**Work required**
Name every person mentioned by name in the passage on surveillance and big data that follows.

There’s already a rich history to answer these questions. As Virginia Eubanks’s work has shown, if you want to see the future of surveillance, look to poor communities. Her work with low-income Americans on welfare benefits has shown the degree to which tracking for them has been normalized, from Electronic Benefit Transfer cards recording every purchase to higher levels of neighborhood police scrutiny and camera surveillance. While these tools and techniques of data tracking have now been broadened to ensnare the whole population, their greatest impact is still felt by marginalized communities.

If we take these twinned anxieties — those of the surveillers and the surveilled — and push them to their natural extension, we reach an epistemological end point: on one hand, the fear that there can never be enough data, and on the other, the fear that one is standing out in the data. These fears reinforce each other in a feedback loop, becoming stronger with each turn of the ratchet. As people seek more ways to blend in — be it through normcore dressing or hardcore encryption — more intrusive data collection techniques are developed. And yet, this is in many ways the expected conclusion of big data’s neopositivist worldview. As historians of science Lorraine Daston and Peter Galison once wrote, all epistemology begins in fear — fear that the world cannot be threaded by reason, fear that memory fades, fear that authority will not be enough.

If the big-data fundamentalists argue that more data is inherently better, closer to the truth, then there is no point in their theology at which enough is enough. This is the radical project of big data. It is epistemology taken to its limit. The affective residue from this experiment is the Janus-faced anxiety that is heavy in the air, and it leaves us with an open question: How might we find a radical potential in the surveillant anxieties of the big-data era?

**Dataset records**

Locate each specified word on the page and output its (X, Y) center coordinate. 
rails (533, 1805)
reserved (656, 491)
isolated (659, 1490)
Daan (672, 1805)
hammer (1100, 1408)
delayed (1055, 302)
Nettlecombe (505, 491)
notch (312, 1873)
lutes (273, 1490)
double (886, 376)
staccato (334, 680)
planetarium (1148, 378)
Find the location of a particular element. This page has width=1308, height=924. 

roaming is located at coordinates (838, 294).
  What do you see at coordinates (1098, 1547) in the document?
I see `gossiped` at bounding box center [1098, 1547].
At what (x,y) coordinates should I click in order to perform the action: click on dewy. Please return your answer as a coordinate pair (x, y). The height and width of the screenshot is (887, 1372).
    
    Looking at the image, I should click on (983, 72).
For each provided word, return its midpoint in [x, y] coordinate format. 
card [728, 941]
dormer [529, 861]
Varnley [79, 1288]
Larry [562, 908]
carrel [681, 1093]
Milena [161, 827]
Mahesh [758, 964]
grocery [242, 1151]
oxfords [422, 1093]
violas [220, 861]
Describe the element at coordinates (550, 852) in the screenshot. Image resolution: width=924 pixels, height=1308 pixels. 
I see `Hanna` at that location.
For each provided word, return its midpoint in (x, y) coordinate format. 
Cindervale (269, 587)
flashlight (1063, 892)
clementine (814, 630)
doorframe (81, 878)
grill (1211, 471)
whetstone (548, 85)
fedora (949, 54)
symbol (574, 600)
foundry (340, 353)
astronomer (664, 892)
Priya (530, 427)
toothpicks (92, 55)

**Completed exercise**
Virginia Eubanks, Lorraine Daston, Peter Galison